La dichiarazione rilasciato oggi ad Agorà è infatti solo l'ultima di una lunghissima serie da parte del leader leghista, che si colloca in un filone alimentato nel tempo anche da altri esponenti della destra. Il tema ricorrente è sempre uno: rispondere alle critiche dello scrittore e giornalista Roberto Saviano cercando di delegittimarlo (e intimidirlo), sostenendo l'inutilità della sua scorta e il suo eccessivo costo per gli italiani. In pratica, vogliono far credere Salvini e gli altri, la protezione da parte dello Stato non serve poiché Saviano non è in pericolo.

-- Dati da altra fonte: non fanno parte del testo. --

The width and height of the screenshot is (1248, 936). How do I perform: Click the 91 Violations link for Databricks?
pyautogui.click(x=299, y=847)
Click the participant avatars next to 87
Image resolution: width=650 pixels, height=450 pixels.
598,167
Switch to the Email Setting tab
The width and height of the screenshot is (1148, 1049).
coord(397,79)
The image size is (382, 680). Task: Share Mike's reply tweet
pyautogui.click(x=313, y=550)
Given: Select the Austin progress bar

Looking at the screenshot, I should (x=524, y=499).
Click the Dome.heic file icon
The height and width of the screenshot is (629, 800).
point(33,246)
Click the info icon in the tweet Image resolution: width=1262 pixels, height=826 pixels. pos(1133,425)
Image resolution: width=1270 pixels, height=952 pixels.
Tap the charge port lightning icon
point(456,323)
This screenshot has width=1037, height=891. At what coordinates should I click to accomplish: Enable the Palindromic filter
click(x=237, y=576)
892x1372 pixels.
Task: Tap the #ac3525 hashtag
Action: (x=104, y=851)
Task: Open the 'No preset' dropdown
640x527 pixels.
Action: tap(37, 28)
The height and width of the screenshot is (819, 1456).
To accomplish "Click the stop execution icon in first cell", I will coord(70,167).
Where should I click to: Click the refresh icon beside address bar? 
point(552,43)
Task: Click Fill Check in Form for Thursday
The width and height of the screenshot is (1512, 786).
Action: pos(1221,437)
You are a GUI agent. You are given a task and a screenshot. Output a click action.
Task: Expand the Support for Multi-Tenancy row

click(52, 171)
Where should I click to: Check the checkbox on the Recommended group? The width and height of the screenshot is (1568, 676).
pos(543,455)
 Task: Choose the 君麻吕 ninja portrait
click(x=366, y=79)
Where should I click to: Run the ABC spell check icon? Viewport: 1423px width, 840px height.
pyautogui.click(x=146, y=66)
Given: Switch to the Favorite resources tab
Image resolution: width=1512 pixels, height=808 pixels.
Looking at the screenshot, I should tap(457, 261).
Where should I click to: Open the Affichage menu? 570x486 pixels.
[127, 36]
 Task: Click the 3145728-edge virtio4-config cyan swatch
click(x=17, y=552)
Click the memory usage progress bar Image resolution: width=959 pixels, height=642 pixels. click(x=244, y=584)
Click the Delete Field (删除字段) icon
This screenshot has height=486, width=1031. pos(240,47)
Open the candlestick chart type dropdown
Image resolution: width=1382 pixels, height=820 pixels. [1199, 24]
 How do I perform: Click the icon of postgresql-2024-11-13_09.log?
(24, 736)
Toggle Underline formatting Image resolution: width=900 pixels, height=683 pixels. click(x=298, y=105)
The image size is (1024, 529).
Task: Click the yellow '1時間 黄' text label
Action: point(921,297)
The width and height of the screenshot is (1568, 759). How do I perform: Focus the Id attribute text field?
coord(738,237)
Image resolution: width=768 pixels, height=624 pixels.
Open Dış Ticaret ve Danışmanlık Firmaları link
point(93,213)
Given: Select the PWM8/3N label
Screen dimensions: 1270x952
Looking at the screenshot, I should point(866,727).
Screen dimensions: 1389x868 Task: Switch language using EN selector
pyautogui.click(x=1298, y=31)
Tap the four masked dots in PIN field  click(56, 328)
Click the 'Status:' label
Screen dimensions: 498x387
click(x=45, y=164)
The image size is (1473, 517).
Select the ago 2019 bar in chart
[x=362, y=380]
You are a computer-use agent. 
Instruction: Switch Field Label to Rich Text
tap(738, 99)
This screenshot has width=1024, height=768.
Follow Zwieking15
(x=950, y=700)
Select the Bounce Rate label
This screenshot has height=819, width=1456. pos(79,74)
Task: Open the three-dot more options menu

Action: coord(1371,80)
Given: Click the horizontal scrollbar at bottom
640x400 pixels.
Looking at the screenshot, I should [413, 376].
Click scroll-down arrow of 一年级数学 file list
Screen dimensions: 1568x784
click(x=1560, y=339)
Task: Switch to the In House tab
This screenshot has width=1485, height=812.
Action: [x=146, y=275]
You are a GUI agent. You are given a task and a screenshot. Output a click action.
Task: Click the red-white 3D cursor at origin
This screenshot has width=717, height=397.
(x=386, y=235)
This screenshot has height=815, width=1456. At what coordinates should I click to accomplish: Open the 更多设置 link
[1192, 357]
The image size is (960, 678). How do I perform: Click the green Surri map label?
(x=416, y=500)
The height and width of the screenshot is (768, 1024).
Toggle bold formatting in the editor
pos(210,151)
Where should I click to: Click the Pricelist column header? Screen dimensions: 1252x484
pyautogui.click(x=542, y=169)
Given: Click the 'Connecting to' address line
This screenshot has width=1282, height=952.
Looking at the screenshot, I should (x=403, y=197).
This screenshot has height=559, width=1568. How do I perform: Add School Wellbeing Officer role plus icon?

D'altra parte è da più di un anno che Salvini minaccia di "togliere la scorta a Saviano" una volta arrivato al governo. La colpa dello scrittore? Averlo criticato per le sue proposte sui migranti. «Secondo quel poveretto (di spirito, non di conto corrente) di Saviano io sono (quindi voi siete) razzista, ignorante, farneticante, sgrammaticato... Se andiamo al governo, dopo aver bloccato l'invasione, gli leviamo anche l'inutile scorta. Che dite?», minacciava Salvini su Facebook l'8 agosto del 2017.

Per poi rincarare la dose appena tre giorni dopo, sempre sul social network: «Il signor SAVIANO è preoccupatissimo per la possibilità, auspicata da me e da milioni di italiani, che gli venga tolta la SCORTA, di cui inutilmente gode da tempo. Coda di paglia? La paura che fa Saviano alla camorra è pari a quella che fanno le minacce di Kim a Donald Trump: zero. Ciaone Saviano, fatti una vita! A spese tue».
Finito qui? Niente affatto. Passano solo due mesi e Salvini, consapevole della forte presa che ha il tema sul suo pubblico, torna ancora sul tema e in un'intervista a Vanity Fair del 5 ottobre 2017, chiede a Saviano di "rinunciare alla scorta". Altri due mesi, 12 dicembre 2017, e alla trasmissione di Radio 2 "Un giorno da pecora" sostiene: «Io la scorta a Saviano la toglierei perché è assolutamente immotivata».

Eppure l'attacco costante a Roberto Saviano attraverso la scorta non è esclusiva di Salvini. Che anzi questa battaglia l'ha "presa in prestito" da altri colleghi di destra. Addirittura nel giugno del 2013 il commissario del Pdl dell'Alto Adige, Alessandro Bertoldi, chiedeva: «Visto che lo scrittore sostiene che i trentini e gli altoatesini siano delle persone a cui 'piace pippare coca', mi chiedo se non piaccia anche a lui? Anche in questo giorno non ci ha risparmiato i suoi sermoni patetici. Anche in questo giorno ha mancato di rispetto alle nostre forze dell'ordine, rinunci alla scorta, altrimenti chiederemo noi cittadini che il ministero gliela revochi, visto che costa parecchio e fin troppo per un ingrato del genere».

Una proposta subito rilanciata e sostenuta dal "Giornale d'Italia" diretto da Francesco Storace, già esponente di An e di altri partiti della Destra. Storace che, sul tema, si ripeterà quache anno dopo, per l'esattezza l'8 marzo del 2018: «Ora che al sud è scomparsa la mafia su cui ha campato, sarebbe molto bello che Roberto Saviano rinunciasse ai tanti poliziotti di scorta a spese nostre».

Nel mezzo, si registra anche la sparata del sempre sopra le righe Vincenzo D'Anna, senatore di Forza Italia e poi di Gal, che nel maggio del 2016 chedeva di togliere la scorta a Saviano perché: «Con i risparmi di scorte come quella di Saviano, di soldi per chi combatte la camorra per davvero ce ne sarebbero di più».
A questo lungo elenco di attacchi da destra va poi aggiunto un episodio "da sinistra", la cui autrice ha però subito derubricato a "gaffe" e per cui ha chiesto scusa. Si tratta dell'allora deputata del Pd Giovanna Palma, che nel 2014 su Facebook scrisse: «Ieri un tribunale ha assolto il boss Bidognetti dall'accusa di aver minacciato Saviano condannando un avvocato. Un flop direi, dopo che per anni ci hanno fatto credere che lo scrittore era nel mirino dei clan più sanguinari. In assenza di minacce di un boss a che può servire la scorta?». Secondo Palma, il messaggio partì per errore, in quanto l'obiettivo dell'autrice era quello di criticare messaggi come quello e sostenere invece la sua solidarietà a Saviano.